Modern Europe is a melting pot of migrating souls: among them a Nigerian American couple on a prestigious arts fellowship, a transgender film student seeking the freedom of authenticity, a Libyan doctor who lost his wife and child in the waters of the Mediterranean, and a Somalian shopkeeper trying to save his young daughter from forced marriage. And, though the divide between the self-chosen exiles and those who are forced to leave home may feel solid, in reality such boundaries are endlessly shifting and frighteningly soluble.
Moving from a Berlin nightclub to a Sicilian refugee camp to the London apartment of a Malawian poet, Helon Habila evokes a rich mosaic of migrant experiences. And through his characters’ interconnecting fates, he traces the extraordinary pilgrimages we all might make in pursuit of home.
Helon Habila was born in Nigeria. He worked in Lagos as a journalist before moving to England in 2002 for a writing fellowship at the University of East Anglia. In 2001, his short story, “Love Poems” won the Caine Prize and in 2002 his first novel, Waiting for an Angel was published. The novel went on to win the Commonwealth Prize for Best First Novel (Africa Section) in 2003. In 2006, he co-edited the British Council’s anthology, New Writing 14.
In 2005-2006, Habila was the first Chinua Achebe Fellow at Bard College, New York. He stayed on in America as a professor of Creative Writing at George Mason University in Virginia. In 2007 his second novel, Measuring Time, was published. The novel won the Virginia Library Foundation’s fiction award in 2008. In the same year, Habila’s short story, “The Hotel Malogo” won the Emily Balch Prize. “The Hotel Malogo” was also selected by the Best American Non-Required Anthology, edited by Dave Eggers.
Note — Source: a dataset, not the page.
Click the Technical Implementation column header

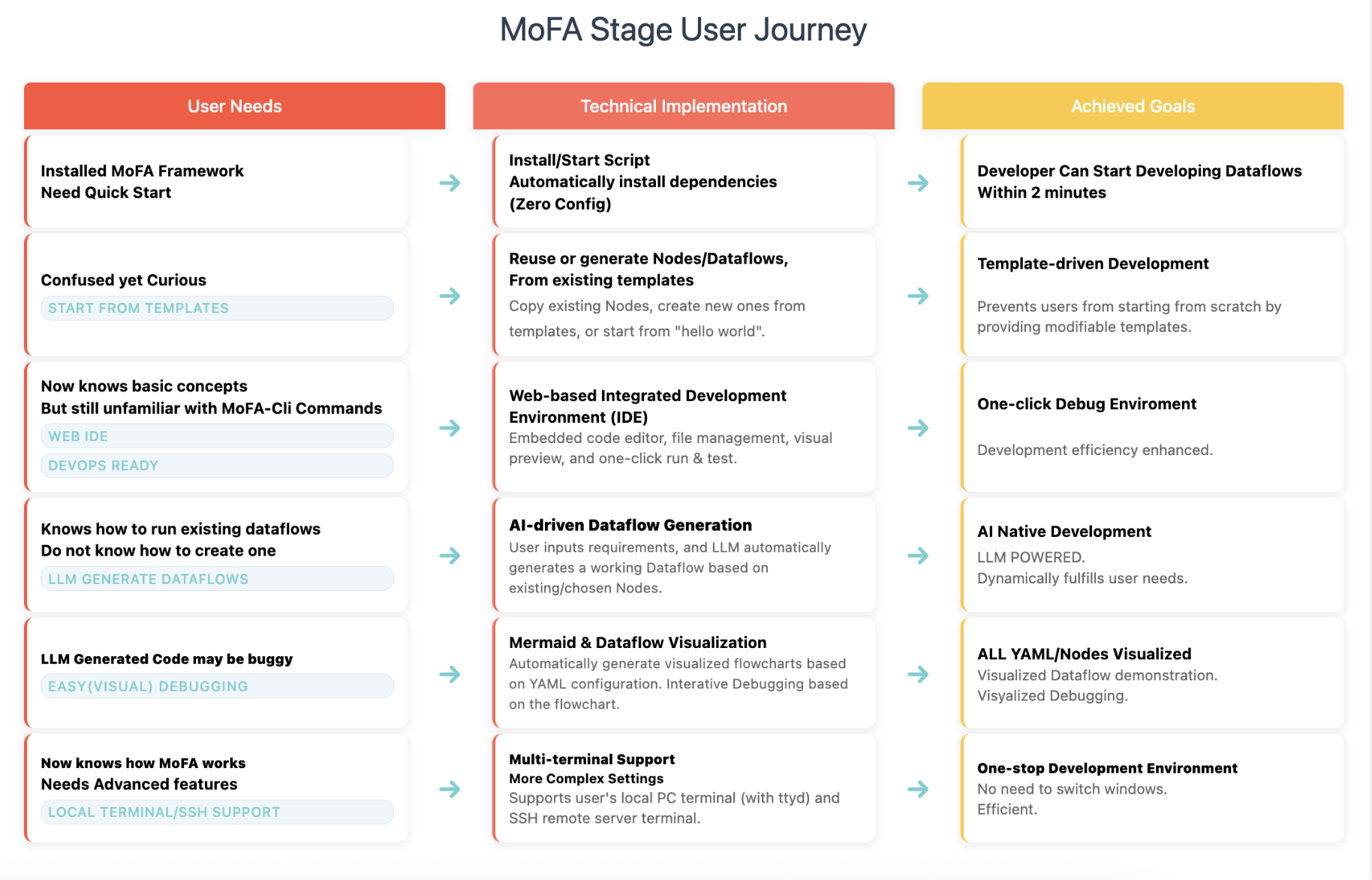684,106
Habila’s third novel, Oil on Water, which deals with environmental pollution in the oil-rich Niger Delta, was published in 2010 and was shortlisted for the Commonwealth Writers Prize (2011) and the Orion Book Award (2012). It was also a runner up for the PEN Open Book Award (2012).
In 2011 Habila edited The Granta Book of the African Short Story. Habila has been a contributing editor for the Virginia Quarterly Review since 2004. He also teaches every summer in an annual creative writing workshop series in his native Nigeria, the Fidelity Bank International Creative Writing Workshop.
Helon Habila lives in Virginia with his wife and three children.